Exercise objective:
Give back every record below precisely as written.

(Supplied material begins)

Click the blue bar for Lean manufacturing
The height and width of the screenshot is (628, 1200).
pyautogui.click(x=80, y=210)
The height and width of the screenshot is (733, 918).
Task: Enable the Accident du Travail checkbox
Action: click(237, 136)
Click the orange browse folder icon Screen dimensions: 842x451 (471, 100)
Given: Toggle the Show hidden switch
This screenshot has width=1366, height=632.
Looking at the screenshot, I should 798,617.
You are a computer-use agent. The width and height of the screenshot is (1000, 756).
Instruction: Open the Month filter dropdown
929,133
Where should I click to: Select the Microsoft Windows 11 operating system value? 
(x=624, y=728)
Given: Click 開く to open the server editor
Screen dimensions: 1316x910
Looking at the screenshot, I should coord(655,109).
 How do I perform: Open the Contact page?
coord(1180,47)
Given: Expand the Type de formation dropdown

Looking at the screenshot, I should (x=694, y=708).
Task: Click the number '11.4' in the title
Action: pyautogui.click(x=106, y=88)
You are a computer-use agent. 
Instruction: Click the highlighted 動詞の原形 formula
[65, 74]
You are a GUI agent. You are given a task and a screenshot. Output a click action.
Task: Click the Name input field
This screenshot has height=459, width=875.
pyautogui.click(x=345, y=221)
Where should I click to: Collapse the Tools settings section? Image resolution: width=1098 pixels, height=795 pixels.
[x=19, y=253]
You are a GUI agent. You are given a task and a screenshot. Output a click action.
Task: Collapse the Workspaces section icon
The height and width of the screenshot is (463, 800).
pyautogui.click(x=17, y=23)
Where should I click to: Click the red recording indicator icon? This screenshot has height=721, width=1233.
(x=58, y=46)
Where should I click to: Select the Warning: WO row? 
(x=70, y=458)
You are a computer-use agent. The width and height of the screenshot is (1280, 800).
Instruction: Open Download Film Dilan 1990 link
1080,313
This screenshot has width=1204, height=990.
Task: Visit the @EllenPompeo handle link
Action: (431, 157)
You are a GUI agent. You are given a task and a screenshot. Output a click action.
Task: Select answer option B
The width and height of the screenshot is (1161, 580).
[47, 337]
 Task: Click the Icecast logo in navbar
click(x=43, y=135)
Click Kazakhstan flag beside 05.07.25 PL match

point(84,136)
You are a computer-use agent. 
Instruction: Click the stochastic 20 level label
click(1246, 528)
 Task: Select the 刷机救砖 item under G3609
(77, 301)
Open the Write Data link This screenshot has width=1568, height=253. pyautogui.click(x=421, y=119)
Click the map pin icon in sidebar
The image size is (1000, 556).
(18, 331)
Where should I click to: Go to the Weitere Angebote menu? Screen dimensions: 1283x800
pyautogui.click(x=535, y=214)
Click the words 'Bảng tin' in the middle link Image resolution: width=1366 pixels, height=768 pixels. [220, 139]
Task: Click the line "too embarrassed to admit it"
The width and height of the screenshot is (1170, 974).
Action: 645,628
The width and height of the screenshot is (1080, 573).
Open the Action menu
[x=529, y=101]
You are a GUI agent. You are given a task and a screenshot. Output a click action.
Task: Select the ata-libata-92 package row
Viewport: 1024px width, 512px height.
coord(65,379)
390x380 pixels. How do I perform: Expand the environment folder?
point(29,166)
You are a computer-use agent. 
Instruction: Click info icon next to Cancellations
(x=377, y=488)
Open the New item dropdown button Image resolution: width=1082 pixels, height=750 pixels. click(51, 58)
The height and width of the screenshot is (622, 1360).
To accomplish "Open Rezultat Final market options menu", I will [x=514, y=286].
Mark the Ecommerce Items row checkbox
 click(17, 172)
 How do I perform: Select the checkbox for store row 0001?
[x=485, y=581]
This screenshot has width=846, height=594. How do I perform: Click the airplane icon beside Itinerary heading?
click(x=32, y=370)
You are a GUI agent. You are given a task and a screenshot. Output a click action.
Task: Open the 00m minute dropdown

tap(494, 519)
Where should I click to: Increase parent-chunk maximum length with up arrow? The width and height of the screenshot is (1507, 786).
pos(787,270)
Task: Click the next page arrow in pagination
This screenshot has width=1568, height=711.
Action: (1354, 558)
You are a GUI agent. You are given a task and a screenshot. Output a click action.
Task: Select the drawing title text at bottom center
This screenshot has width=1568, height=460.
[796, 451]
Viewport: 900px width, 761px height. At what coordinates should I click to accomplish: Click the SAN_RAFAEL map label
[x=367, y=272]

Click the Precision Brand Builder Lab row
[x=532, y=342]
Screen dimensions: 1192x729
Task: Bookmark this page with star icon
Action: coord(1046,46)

(Supplied material ends)

Finished task:
Click the blue bar for Lean manufacturing
The height and width of the screenshot is (628, 1200).
pyautogui.click(x=80, y=210)
The height and width of the screenshot is (733, 918).
Task: Enable the Accident du Travail checkbox
Action: click(237, 136)
Click the orange browse folder icon Screen dimensions: 842x451 (471, 100)
Given: Toggle the Show hidden switch
This screenshot has width=1366, height=632.
Looking at the screenshot, I should 798,617.
You are a computer-use agent. The width and height of the screenshot is (1000, 756).
Instruction: Open the Month filter dropdown
929,133
Where should I click to: Select the Microsoft Windows 11 operating system value? 
(x=624, y=728)
Given: Click 開く to open the server editor
Screen dimensions: 1316x910
Looking at the screenshot, I should coord(655,109).
 How do I perform: Open the Contact page?
coord(1180,47)
Given: Expand the Type de formation dropdown

Looking at the screenshot, I should (x=694, y=708).
Task: Click the number '11.4' in the title
Action: pyautogui.click(x=106, y=88)
You are a computer-use agent. 
Instruction: Click the highlighted 動詞の原形 formula
[65, 74]
You are a GUI agent. You are given a task and a screenshot. Output a click action.
Task: Click the Name input field
This screenshot has height=459, width=875.
pyautogui.click(x=345, y=221)
Where should I click to: Collapse the Tools settings section? Image resolution: width=1098 pixels, height=795 pixels.
[x=19, y=253]
You are a GUI agent. You are given a task and a screenshot. Output a click action.
Task: Collapse the Workspaces section icon
The height and width of the screenshot is (463, 800).
pyautogui.click(x=17, y=23)
Where should I click to: Click the red recording indicator icon? This screenshot has height=721, width=1233.
(x=58, y=46)
Where should I click to: Select the Warning: WO row? 
(x=70, y=458)
You are a computer-use agent. The width and height of the screenshot is (1280, 800).
Instruction: Open Download Film Dilan 1990 link
1080,313
This screenshot has width=1204, height=990.
Task: Visit the @EllenPompeo handle link
Action: (431, 157)
You are a GUI agent. You are given a task and a screenshot. Output a click action.
Task: Select answer option B
The width and height of the screenshot is (1161, 580).
[47, 337]
 Task: Click the Icecast logo in navbar
click(x=43, y=135)
Click Kazakhstan flag beside 05.07.25 PL match

point(84,136)
You are a computer-use agent. 
Instruction: Click the stochastic 20 level label
click(1246, 528)
 Task: Select the 刷机救砖 item under G3609
(77, 301)
Open the Write Data link This screenshot has width=1568, height=253. pyautogui.click(x=421, y=119)
Click the map pin icon in sidebar
The image size is (1000, 556).
(18, 331)
Where should I click to: Go to the Weitere Angebote menu? Screen dimensions: 1283x800
pyautogui.click(x=535, y=214)
Click the words 'Bảng tin' in the middle link Image resolution: width=1366 pixels, height=768 pixels. [220, 139]
Task: Click the line "too embarrassed to admit it"
The width and height of the screenshot is (1170, 974).
Action: 645,628
The width and height of the screenshot is (1080, 573).
Open the Action menu
[x=529, y=101]
You are a GUI agent. You are given a task and a screenshot. Output a click action.
Task: Select the ata-libata-92 package row
Viewport: 1024px width, 512px height.
coord(65,379)
390x380 pixels. How do I perform: Expand the environment folder?
point(29,166)
You are a computer-use agent. 
Instruction: Click info icon next to Cancellations
(x=377, y=488)
Open the New item dropdown button Image resolution: width=1082 pixels, height=750 pixels. click(51, 58)
The height and width of the screenshot is (622, 1360).
To accomplish "Open Rezultat Final market options menu", I will [x=514, y=286].
Mark the Ecommerce Items row checkbox
 click(17, 172)
 How do I perform: Select the checkbox for store row 0001?
[x=485, y=581]
This screenshot has width=846, height=594. How do I perform: Click the airplane icon beside Itinerary heading?
click(x=32, y=370)
You are a GUI agent. You are given a task and a screenshot. Output a click action.
Task: Open the 00m minute dropdown

tap(494, 519)
Where should I click to: Increase parent-chunk maximum length with up arrow? The width and height of the screenshot is (1507, 786).
pos(787,270)
Task: Click the next page arrow in pagination
This screenshot has width=1568, height=711.
Action: (1354, 558)
You are a GUI agent. You are given a task and a screenshot. Output a click action.
Task: Select the drawing title text at bottom center
This screenshot has width=1568, height=460.
[796, 451]
Viewport: 900px width, 761px height. At what coordinates should I click to accomplish: Click the SAN_RAFAEL map label
[x=367, y=272]

Click the Precision Brand Builder Lab row
[x=532, y=342]
Screen dimensions: 1192x729
Task: Bookmark this page with star icon
Action: coord(1046,46)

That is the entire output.